The Biden administration is unlikely to reverse the withdrawal of US forces or depart radically from the Trump administration’s plan, but it’s “expected to re-emphasise the need for a ‘responsible withdrawal’”.
On January, 22, National Security Advisor Jake Sullivan “made clear the United States’ intention to review the February 2020 US-Taliban agreement, including to assess whether the Taliban was living up to its commitments to cut ties with terrorist groups, to reduce violence in Afghanistan, and to engage in meaningful negotiations with the Afghan government and other stakeholders”.
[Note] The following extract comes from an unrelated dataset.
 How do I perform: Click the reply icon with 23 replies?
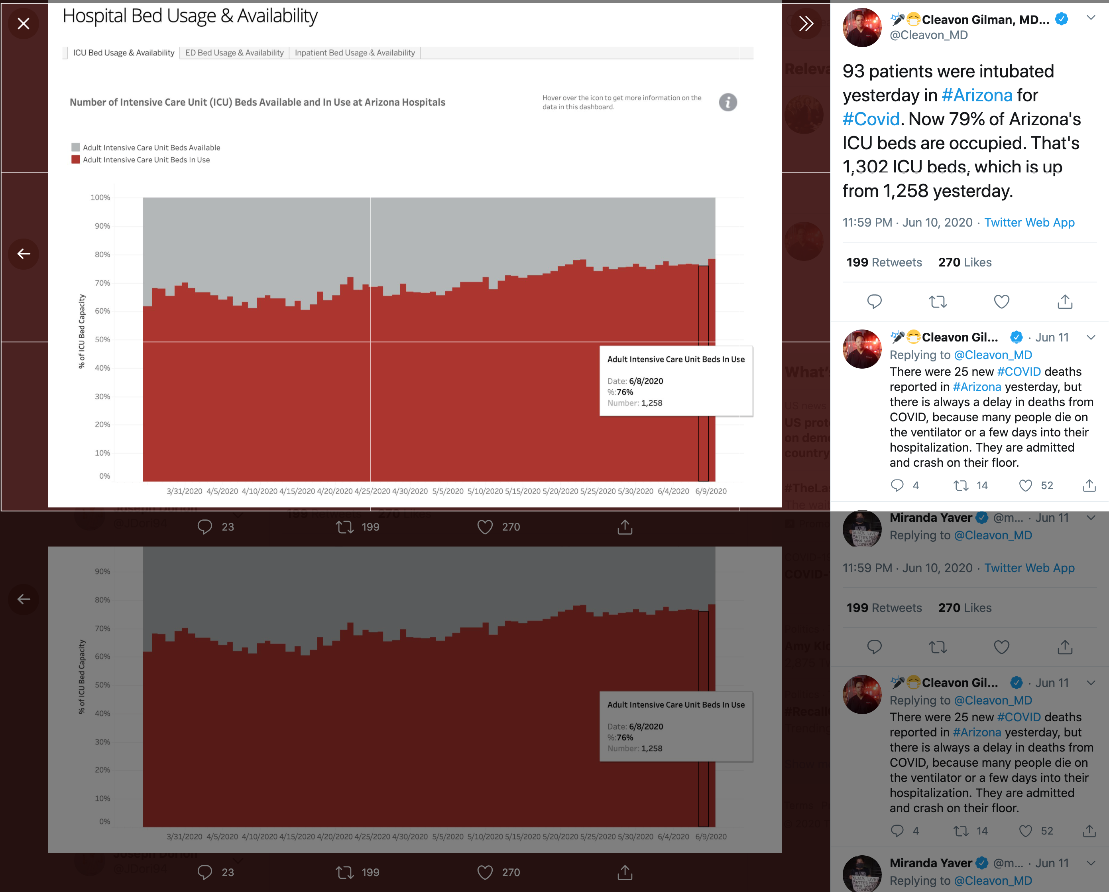pyautogui.click(x=205, y=527)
The Biden administration might attempt to buy some time, revisiting the withdrawal timeline with the Taliban. In yet another contribution to the dossier, Barnett Rubin recommends a specific option: postponing the deadline while keeping the peace process alive. “A six-month postponement of the withdrawal deadline could resynchronize the timeline without giving the impression that the US will renege on the agreement to withdraw all troops”. A crucial component of this option would be a renewed emphasis on the regional context.
The regional context
Biden should now build on the foundations laid by US envoy Zhalmay Khalilzad, especially by advancing the dialogue with Pakistan, the Taliban’s most active regional supporter. In light of the ”special relation” between China and Pakistan, moreover, taking steps towards some normalization of relations with China could eventually be beneficial to Afghanistan and South Asia as a whole.
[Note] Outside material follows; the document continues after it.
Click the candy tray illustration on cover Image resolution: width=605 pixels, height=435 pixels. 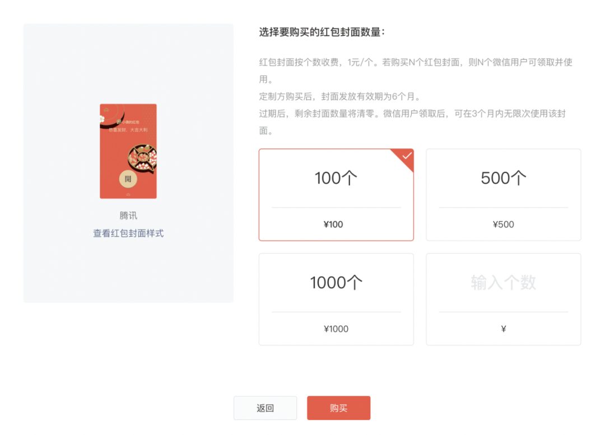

The role of the region in the intra-Afghan dialogue is considerable, but “the influences of regional states should not be overstated”, Michael Kugelman warns: “No regional player —not even Pakistan — can wield the type of leverage over the Taliban that the Taliban wields over the peace process”. And no regional player may convince the Taliban to renounce using violence to obtain favourable political outcomes. This is why, from a domestic perspective, the near future appears alarming.
The domestic outlook
According to the quick overview of the situation since February 2020 provided by Orzala Nemat, “the Afghan peace process so far did not result in a tangible way with outcomes that serve the average Afghan in terms of better security”. “The human toll exacted by the war in Afghanistan since 2001 has been terrible”, Astri Suhrke writes in her contribution, and continues to be so, according to the latest releases of the United Nations Assistance Mission in Afghanistan. The country’s humanitarian needs are growing, while the economy is shrinking, together with donors’ financial help, as shown during the recent Geneva conference.
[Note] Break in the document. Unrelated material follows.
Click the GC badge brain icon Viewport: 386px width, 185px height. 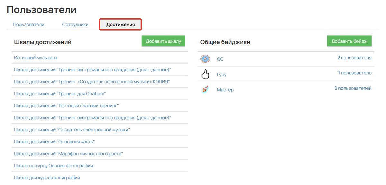[205, 59]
Civil society groups are advocating transparency, accountability and the inclusion of “war victims and also women as peace builders, mediators and members of the negotiating team” (Nemat), but the “wheels of justice have been grinding at a slow pace” in the past (Suhrke) and it will continue to be so in the foreseeable future: “Pursuing perpetrators of war crimes allegedly committed by the negotiating parties will at best complicate already difficult talks”, Suhkre states.
However, if the claims for justice are going to be left completely unaddressed, this will create a substantial weakness to any hypothetical political settlement between the current Afghan “republicans” and the Taliban, jeopardising its durability.